The pandemic placed healthcare’s steps to digital transformation on the fast track. Although innovations like telehealth, wearable monitoring devices, and digitized medical records offered immediate solutions for healthcare providers, this technology will help providers shift to a value-based, preventative care model long after the pandemic subsides. Here’s how:
Telehealth
Interest in mobilizing health examinations was already gaining ground when it found the ideal niche during the COVID-19 pandemic. Now studies show it plans to stick around. A McKinsey & Company report found that 76 percent of consumers surveyed were “highly or moderately likely” to use telehealth in the future.

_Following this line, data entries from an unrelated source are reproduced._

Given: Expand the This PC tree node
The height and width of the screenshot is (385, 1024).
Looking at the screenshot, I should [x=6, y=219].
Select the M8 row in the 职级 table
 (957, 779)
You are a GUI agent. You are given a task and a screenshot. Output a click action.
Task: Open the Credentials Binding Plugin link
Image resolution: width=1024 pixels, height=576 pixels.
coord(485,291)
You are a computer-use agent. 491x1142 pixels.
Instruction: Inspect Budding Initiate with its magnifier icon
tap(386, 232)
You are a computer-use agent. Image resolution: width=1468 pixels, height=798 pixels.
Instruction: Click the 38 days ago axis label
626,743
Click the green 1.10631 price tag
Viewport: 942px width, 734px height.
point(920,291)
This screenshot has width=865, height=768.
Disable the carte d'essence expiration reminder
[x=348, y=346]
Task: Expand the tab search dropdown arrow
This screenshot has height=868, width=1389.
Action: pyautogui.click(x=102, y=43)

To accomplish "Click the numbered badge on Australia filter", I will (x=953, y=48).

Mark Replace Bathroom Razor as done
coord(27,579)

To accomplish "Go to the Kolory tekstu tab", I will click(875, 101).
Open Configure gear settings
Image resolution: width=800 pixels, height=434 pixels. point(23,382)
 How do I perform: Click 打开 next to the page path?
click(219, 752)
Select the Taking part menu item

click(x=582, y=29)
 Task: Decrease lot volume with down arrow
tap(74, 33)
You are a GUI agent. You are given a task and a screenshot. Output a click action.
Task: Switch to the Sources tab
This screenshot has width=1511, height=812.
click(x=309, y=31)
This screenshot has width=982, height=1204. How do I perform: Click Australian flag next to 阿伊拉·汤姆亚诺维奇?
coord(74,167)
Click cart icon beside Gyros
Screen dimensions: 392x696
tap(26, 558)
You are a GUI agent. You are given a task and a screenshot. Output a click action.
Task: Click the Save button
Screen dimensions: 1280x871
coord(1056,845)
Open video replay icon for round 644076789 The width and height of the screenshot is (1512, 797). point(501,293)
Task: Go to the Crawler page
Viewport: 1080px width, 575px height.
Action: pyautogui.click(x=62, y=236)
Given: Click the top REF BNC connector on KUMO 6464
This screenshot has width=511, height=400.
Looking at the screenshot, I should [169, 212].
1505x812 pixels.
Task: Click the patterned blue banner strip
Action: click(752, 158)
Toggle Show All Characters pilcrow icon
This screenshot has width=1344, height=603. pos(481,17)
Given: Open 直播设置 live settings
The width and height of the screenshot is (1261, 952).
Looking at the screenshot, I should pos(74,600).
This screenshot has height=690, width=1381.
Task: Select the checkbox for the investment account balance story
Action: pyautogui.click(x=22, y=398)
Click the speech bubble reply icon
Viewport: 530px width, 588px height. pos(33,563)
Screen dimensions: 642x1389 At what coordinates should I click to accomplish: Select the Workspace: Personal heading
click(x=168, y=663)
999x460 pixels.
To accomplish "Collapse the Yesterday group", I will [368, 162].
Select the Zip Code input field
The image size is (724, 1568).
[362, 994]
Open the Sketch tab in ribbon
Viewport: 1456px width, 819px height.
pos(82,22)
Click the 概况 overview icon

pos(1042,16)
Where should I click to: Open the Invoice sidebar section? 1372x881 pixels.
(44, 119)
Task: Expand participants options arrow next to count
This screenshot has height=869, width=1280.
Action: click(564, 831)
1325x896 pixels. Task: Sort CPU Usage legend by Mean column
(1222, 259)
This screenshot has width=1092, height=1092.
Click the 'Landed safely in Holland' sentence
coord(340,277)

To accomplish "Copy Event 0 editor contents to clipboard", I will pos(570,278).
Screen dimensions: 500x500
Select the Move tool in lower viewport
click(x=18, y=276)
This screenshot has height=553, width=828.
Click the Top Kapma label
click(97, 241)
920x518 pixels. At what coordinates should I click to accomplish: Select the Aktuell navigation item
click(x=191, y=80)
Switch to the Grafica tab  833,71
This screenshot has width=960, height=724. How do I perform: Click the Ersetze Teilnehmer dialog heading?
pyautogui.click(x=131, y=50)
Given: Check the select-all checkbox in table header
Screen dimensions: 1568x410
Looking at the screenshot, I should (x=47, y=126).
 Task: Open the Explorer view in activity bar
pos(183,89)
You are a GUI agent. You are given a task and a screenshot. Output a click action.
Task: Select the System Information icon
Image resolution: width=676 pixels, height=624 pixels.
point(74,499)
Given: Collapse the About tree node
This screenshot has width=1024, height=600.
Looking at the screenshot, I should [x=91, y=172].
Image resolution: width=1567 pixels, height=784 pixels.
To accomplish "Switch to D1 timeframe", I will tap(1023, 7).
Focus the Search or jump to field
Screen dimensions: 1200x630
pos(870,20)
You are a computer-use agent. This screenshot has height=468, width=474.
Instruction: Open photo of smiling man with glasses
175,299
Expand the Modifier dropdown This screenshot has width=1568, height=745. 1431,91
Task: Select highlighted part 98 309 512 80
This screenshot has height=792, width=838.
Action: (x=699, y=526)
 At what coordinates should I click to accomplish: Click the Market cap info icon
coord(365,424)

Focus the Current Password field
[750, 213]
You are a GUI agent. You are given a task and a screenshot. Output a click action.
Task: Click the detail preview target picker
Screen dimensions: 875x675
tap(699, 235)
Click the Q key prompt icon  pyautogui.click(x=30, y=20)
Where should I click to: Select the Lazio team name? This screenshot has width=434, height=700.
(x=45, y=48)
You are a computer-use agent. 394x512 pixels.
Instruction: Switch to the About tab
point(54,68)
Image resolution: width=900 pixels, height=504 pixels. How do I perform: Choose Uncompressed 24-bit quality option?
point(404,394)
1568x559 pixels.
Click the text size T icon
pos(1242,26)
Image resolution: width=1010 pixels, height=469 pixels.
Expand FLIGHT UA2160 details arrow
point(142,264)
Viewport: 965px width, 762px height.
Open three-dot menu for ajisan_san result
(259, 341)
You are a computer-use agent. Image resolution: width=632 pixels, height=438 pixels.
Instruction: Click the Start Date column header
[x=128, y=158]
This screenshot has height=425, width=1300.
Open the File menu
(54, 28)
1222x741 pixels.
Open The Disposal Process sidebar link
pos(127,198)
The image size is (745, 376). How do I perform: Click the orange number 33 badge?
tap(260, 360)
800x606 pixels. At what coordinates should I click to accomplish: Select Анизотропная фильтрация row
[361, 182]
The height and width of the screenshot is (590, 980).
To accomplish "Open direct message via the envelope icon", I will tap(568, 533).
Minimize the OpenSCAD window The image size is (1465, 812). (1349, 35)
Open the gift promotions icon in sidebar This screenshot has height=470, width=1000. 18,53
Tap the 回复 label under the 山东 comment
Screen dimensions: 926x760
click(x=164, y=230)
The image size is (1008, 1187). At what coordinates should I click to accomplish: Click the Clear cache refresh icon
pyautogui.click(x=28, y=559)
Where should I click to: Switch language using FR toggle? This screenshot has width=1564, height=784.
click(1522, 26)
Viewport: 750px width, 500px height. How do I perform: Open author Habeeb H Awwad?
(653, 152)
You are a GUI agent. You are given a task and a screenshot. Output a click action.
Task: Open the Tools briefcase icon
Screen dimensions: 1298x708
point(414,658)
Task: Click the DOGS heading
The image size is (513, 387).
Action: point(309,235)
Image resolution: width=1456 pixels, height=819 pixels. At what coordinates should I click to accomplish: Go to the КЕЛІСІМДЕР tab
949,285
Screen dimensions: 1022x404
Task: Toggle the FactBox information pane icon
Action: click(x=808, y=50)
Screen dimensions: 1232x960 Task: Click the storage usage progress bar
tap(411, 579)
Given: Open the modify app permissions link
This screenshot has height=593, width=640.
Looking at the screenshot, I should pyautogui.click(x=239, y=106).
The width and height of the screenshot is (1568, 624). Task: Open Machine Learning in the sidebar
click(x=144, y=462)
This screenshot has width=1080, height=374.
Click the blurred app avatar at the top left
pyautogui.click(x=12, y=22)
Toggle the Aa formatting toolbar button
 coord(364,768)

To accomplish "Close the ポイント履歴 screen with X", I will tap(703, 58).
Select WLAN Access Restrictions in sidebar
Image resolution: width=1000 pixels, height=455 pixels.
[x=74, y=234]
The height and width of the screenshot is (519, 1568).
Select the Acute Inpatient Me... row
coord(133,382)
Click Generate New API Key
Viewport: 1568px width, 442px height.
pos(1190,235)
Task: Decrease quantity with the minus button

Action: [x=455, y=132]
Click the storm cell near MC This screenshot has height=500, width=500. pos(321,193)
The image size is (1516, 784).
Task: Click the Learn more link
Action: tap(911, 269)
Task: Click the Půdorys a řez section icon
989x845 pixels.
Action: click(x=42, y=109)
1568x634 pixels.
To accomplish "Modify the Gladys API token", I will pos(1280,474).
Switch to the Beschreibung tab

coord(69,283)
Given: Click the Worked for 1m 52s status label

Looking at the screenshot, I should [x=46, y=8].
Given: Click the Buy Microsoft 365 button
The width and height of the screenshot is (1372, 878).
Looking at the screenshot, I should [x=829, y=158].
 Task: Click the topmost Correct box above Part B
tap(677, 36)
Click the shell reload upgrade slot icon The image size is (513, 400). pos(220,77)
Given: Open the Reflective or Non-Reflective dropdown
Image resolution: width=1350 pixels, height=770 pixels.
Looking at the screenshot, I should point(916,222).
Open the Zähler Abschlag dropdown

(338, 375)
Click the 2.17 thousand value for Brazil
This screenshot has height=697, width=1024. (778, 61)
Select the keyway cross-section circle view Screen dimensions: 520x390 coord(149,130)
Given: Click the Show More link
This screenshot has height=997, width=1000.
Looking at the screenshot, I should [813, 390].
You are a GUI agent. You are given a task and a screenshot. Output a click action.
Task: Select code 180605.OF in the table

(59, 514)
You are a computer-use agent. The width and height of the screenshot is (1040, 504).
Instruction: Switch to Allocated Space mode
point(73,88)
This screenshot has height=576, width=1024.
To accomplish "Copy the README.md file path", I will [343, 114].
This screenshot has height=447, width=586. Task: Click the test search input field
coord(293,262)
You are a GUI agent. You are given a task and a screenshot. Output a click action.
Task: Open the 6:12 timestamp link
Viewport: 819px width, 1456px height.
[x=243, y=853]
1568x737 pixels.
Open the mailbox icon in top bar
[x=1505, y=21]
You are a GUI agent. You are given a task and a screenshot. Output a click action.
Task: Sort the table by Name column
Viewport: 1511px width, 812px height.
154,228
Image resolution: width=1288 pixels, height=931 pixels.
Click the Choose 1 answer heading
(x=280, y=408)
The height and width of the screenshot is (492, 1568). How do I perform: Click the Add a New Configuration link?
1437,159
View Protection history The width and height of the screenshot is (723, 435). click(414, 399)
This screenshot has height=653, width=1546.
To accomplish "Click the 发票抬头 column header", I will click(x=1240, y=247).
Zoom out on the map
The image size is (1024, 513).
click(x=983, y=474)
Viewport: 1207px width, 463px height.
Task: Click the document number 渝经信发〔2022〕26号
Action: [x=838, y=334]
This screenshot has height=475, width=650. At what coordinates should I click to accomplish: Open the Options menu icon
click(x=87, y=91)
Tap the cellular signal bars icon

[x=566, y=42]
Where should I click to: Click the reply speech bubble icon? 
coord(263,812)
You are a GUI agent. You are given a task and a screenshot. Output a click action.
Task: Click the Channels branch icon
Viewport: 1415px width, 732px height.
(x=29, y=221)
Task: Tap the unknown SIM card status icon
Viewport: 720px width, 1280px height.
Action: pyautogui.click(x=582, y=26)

The same report found over half (57 percent) of providers surveyed viewed telehealth more favorably than before COVID-19, and 64 percent said they are more comfortable using it in the future. Physicians saw between 50 and 175 times more patients via telehealth than they did before the pandemic. As consumers and providers move toward telehealth services, experts estimate that up to $250 billion of the current US healthcare spending could be virtualized.
“Now that hospitals and medical offices know better how to treat those coronavirus patients, non-emergent and ongoing care for chronic diseases like lupus, autoimmune disease, and age-related diseases is picking up once again,” says Shama Hyder. “Thanks to wearable health devices that can track things like heart rate, glucose levels, blood pressure, and more, and then send that data to a provider, virtual ongoing care is becoming more and more effective.”
Wearable Health Devices
Don’t look now, but you are probably wearing the future of healthcare. Devices like Fitbits and smartwatches are designed to collect data about exercise, diet, sleep patterns, heart rate, and overall personal health. Many people are already using these devices to send real-time health data to their healthcare providers.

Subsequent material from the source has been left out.